### Data extract
--------------------------------------------------

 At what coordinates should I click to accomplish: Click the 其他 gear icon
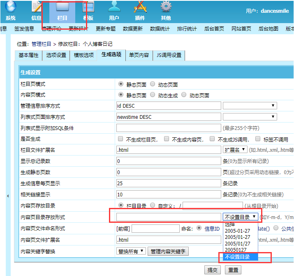(x=166, y=7)
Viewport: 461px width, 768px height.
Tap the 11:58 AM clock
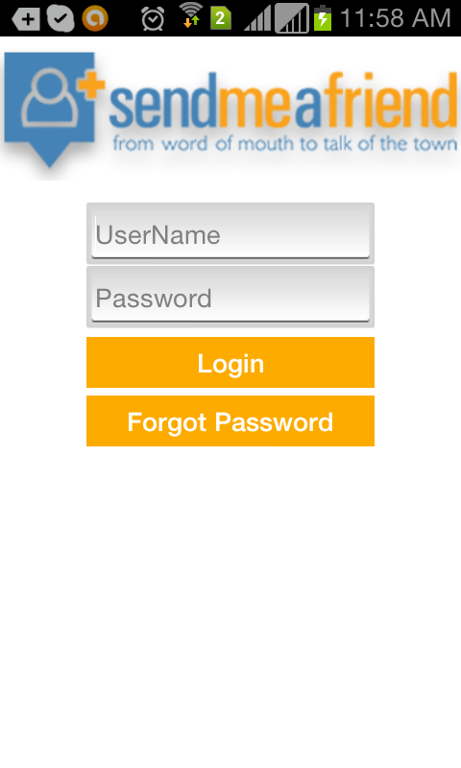coord(395,18)
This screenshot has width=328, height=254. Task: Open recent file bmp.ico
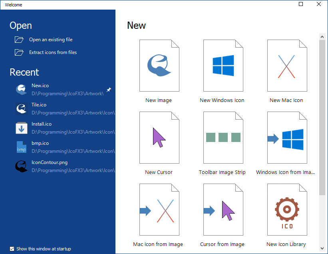coord(40,143)
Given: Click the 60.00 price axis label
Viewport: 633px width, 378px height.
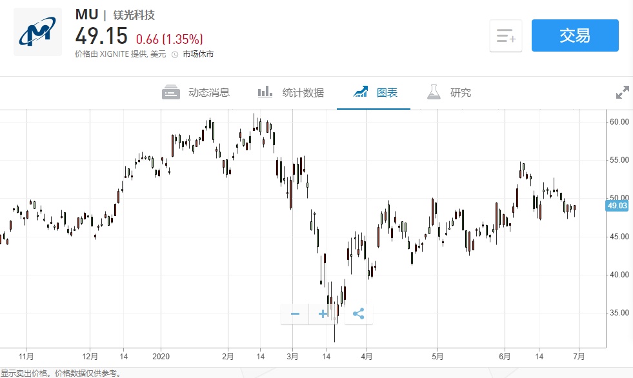Looking at the screenshot, I should [619, 122].
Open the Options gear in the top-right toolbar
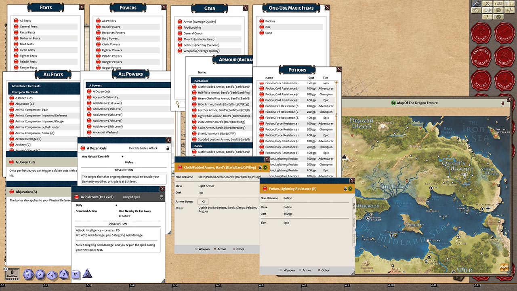 pos(499,17)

--------------------------------------------------

### Assignment
Return every entry from the listing above exactly as it stands, leaving out any picture.

### Result of the exercise
 At what coordinates should I click to accomplish: Click the 其他 gear icon
(x=166, y=7)
Viewport: 461px width, 768px height.
Tap the 11:58 AM clock
coord(395,18)
This screenshot has width=328, height=254. Task: Open recent file bmp.ico
coord(40,143)
Given: Click the 60.00 price axis label
Viewport: 633px width, 378px height.
Looking at the screenshot, I should [619, 122].
Open the Options gear in the top-right toolbar
 pos(499,17)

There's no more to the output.